To do: Find each line in the records that contains the string "width", matching case exactly, and copy those lines out.

Stored entries:

★ ★ ★ ★ ★

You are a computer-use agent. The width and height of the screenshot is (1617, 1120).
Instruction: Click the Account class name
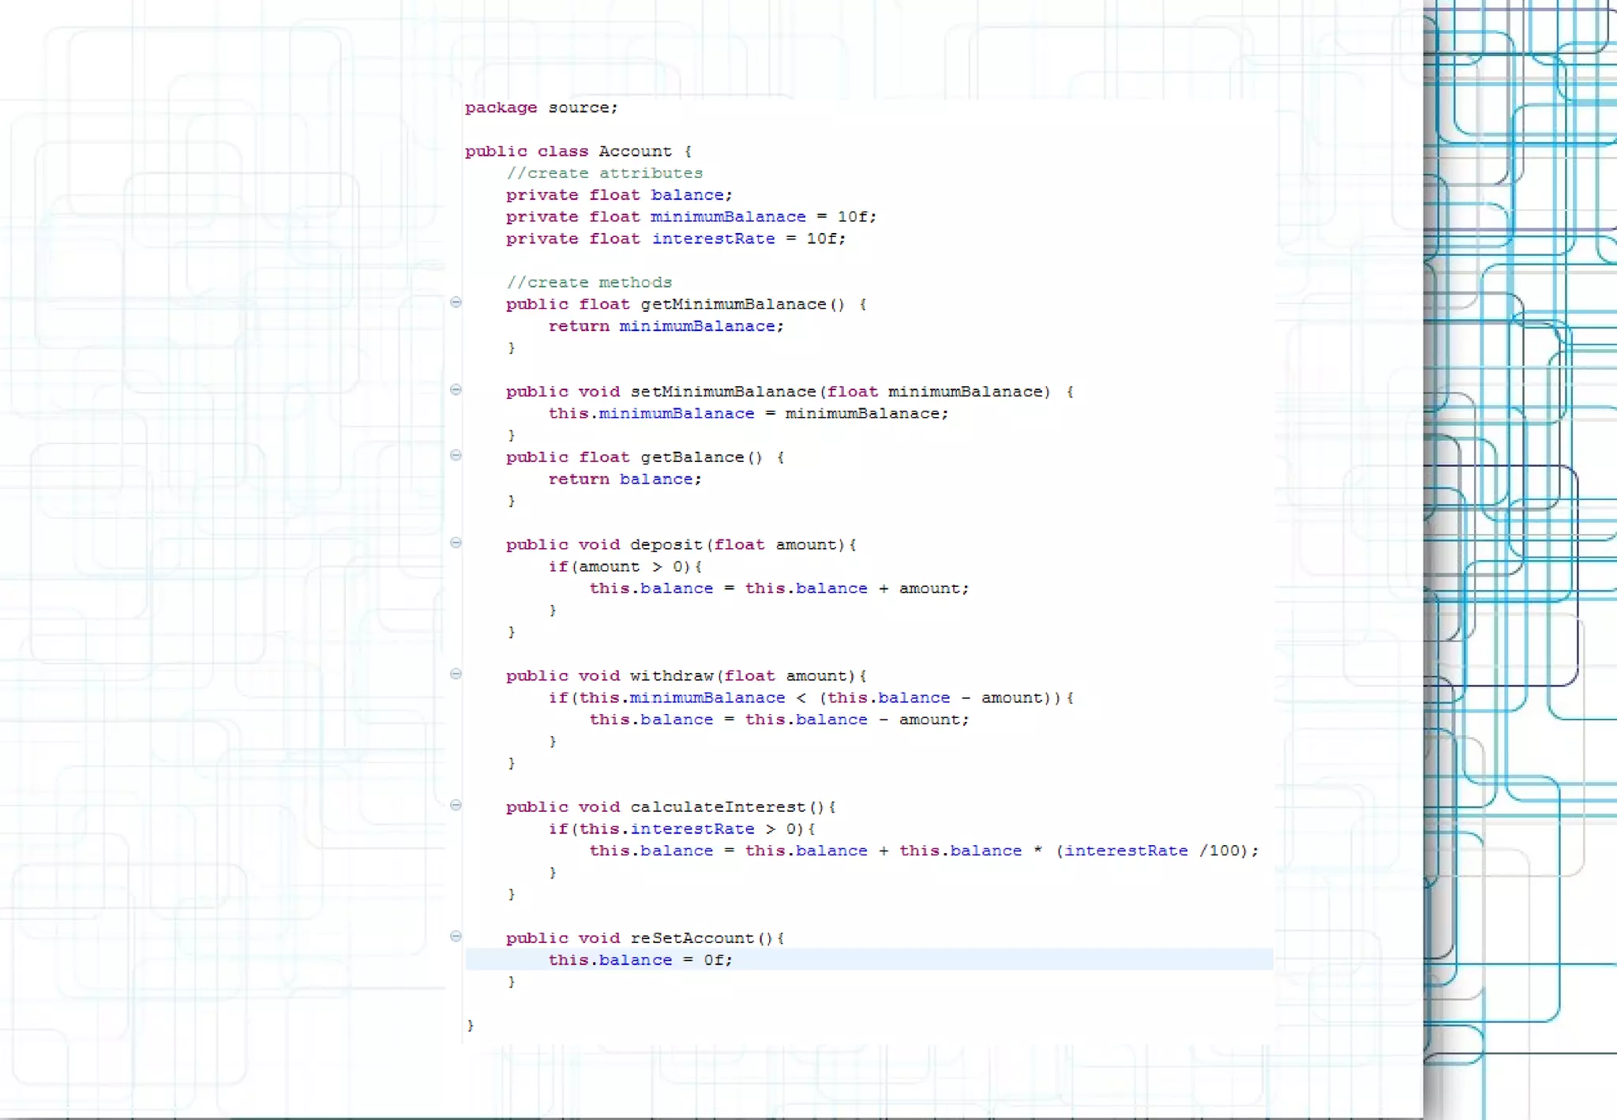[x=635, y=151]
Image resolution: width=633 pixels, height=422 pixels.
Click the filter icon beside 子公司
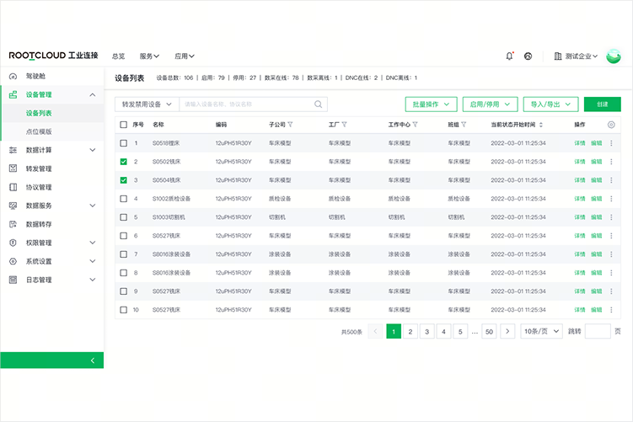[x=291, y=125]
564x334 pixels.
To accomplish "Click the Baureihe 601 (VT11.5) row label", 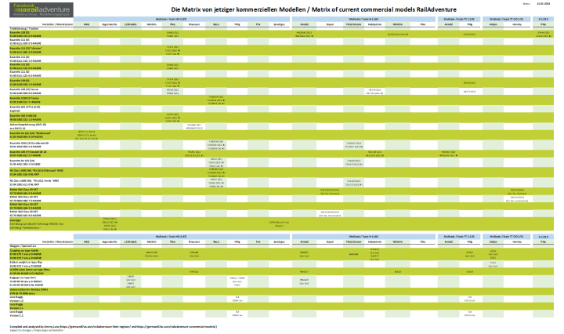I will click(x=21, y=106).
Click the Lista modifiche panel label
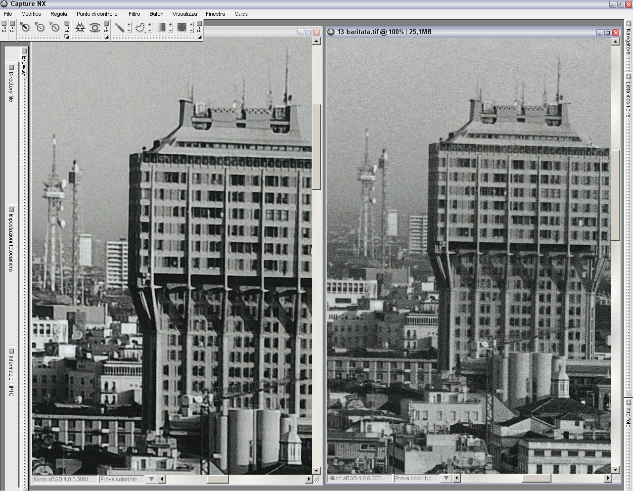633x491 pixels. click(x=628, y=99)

★ ★ ★ ★ ★

Answer for this exercise:
You are a computer-use agent. The width and height of the screenshot is (1617, 1120).
Image resolution: width=633 pixels, height=422 pixels.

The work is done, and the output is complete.